In a nutshell that’s my version of why the “little-guy” usually has crappy returns. His single stock pick isn’t diversified and he’s scared to death that he’ll lose money on it so he frets, worries, trades trying to make his short-term bet a long term winner. Watching CNBC flacks can be detrimental to your portfolio returns!

So for the last 18 months I’ve been selling my mutual fund holdings on good market days and buying ETFs on market lows. I would estimate that I’m about half there to my goal. I got lucky since the market has essentially traded in about a 800 point range since the yearend; from a high of $18,000+ to a low of about $17,200.

A side benefit to all this is that it greatly simplifies my life because you just don’t worry and fret about a diversified basket of stocks like you would a single equity position. It also greatly aids my Estate Plan for now Wifey would inherit what I consider a balanced, diversified portfolio that would best be just left alone.

A related word on how the Experts predicted the 2007 market debacle. I’m ready to admit that I personally don’t really know when the market will swing or down. Okay, fine: I haven’t got an clue; there I’ve said it. Then again, neither does anyone else. I looked back at the financial media in the months before the market crash in 2007. The Lexis-Nexis database contains around 800 stock market stories for the three months immediately before the worst collapse in three-quarters of a century. By limiting the search to U.S. sources, I got it down to a nearly-manageable 400 or so which I proceeded to scan.

Here’s what I discovered: almost without exception, the public statements of major financial media outlets, mutual fund managers and hedge fund managers were stunningly clueless. Almost without exception, the story was that other than for one or two little puffy clouds in the distance, the skies were clear, you should have a song in your heart and a equity buy order in your hands.

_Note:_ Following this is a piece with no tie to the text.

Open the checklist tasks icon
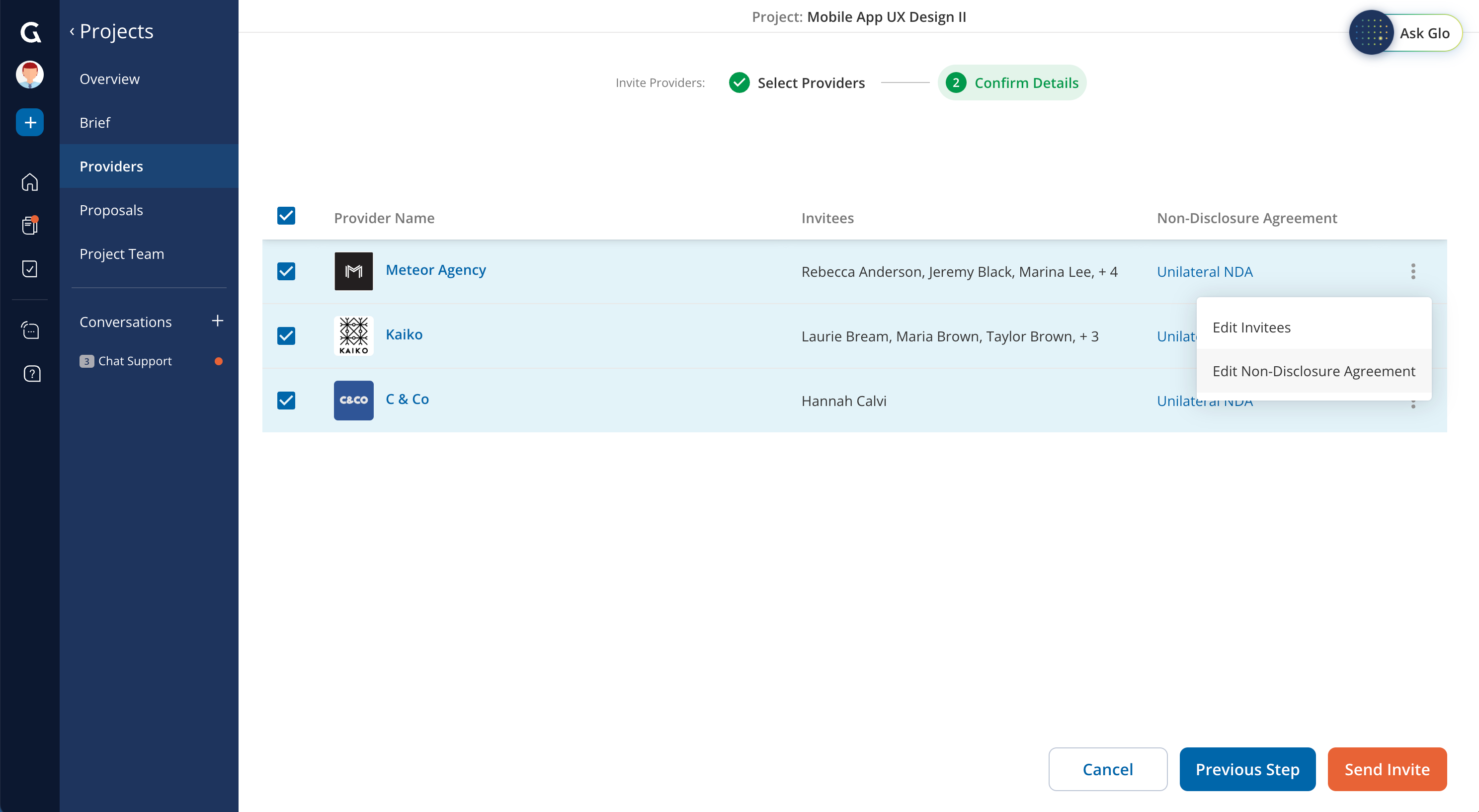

Kiplinger’s led that parade in 2007 with “Why Stocks Will Keep Going Up” (July). BusinessWeek urged us, “Don’t Be Afraid of the Dark” (August 13). Money asked “Is This Bull Ready to Leave” (July) and concluded that the market was undervalued and that large cap growth stocks had “a strong outlook.” Fortune did some fortune-telling and found “A Sunny Second Half” (July 9); relying on “a hedge fund superstar,” they promised “This Bull Has Legs” (August 20). John Rogers of the Ariel Funds declared “Subprime Risks: Overblown … [it’s] time to buy” (September 17). Standard & Poor’s thought “equities could register nice gains by the end of the year” (September 20) as the result of a Fed-fueled breakout.

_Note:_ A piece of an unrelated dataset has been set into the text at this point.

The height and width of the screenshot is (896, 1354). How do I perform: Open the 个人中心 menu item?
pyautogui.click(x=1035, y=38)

These are just a sample; remember the best-selling book, “Dow 20,000 this year”. In any event the market has rewarded the popular equity indexes with a very steady uptrend since 1900 even with the numerous short-term market breaks. Let us remember that the major market crash in 2008 was essentially erased in the next two years if you stayed in the market!

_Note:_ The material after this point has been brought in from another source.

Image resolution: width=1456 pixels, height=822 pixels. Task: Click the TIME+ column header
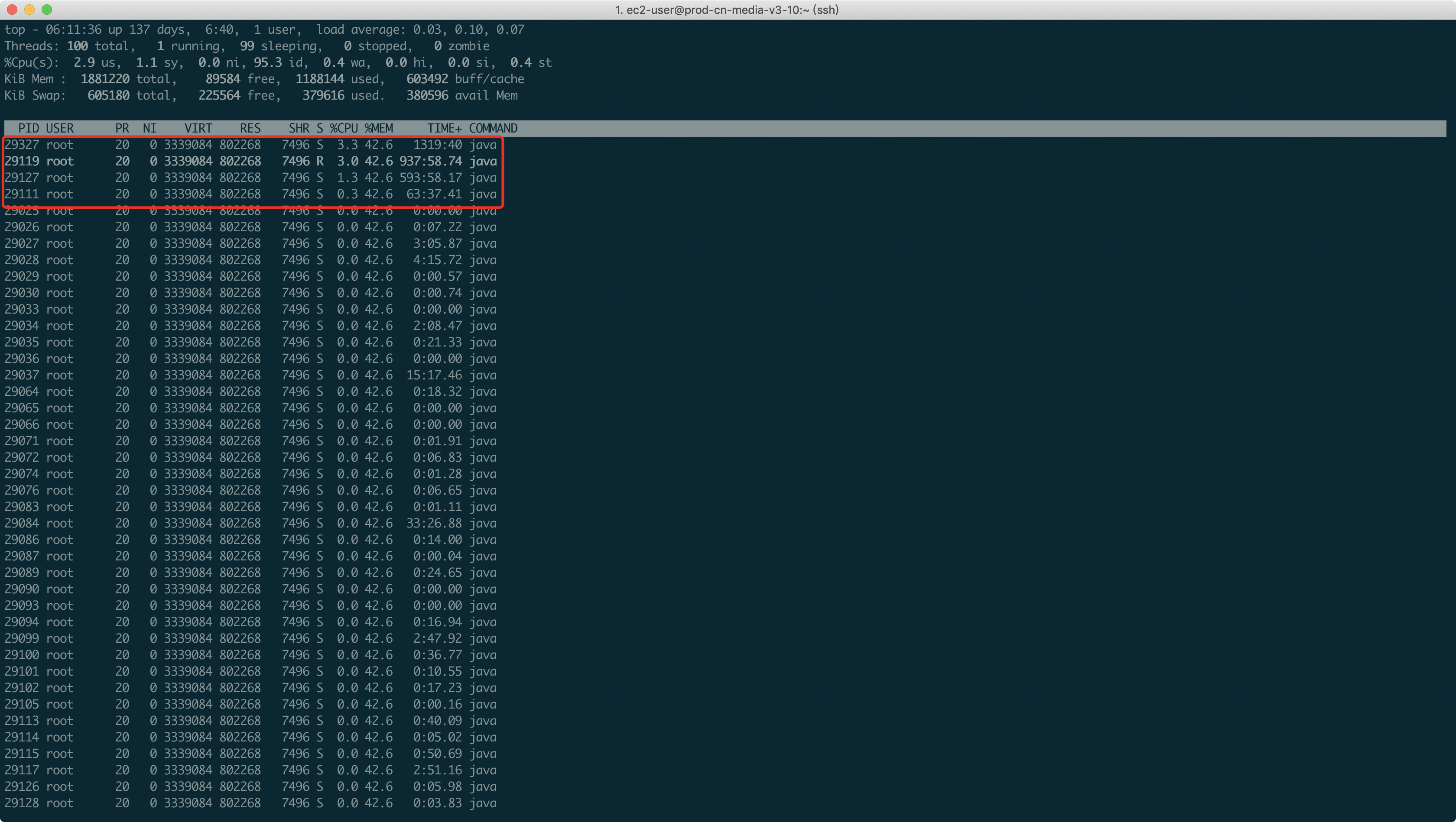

I think you can expect to make 12% on your investments over time based on the historical average annual return of the S&P 500. The S&P 500 gauges the performance of the stocks of the 500 largest, most stable companies in the Stock Exchange. It is often considered the most accurate measure of the stock market as a whole. The current average annual return from 1926, the year of the S&P’s inception, through 2011 is 11.69%. That’s a long look back, and most people aren’t interested in what happened in the market 80 years ago.

So let’s look at some numbers that are closer to today. From 1992–2011, the S&P’s average return is 9.07%. From 1987–2011, it’s 10.05%. In 2009, the market’s annual return was 23.46%. In 2010, it was 12.78%. In 2011, it was -1.12%. So yes the confluence of events triggered by the mortgage crisis in 2008 caused a market crash of 38.5% but look at 2009 and 2010 results. In those two years right after the famous 08 crash and you'll see that the market corrected by 23.46% in 09 and 12.78% in 2010. Morale of the story, stay invested; the trend is your friend.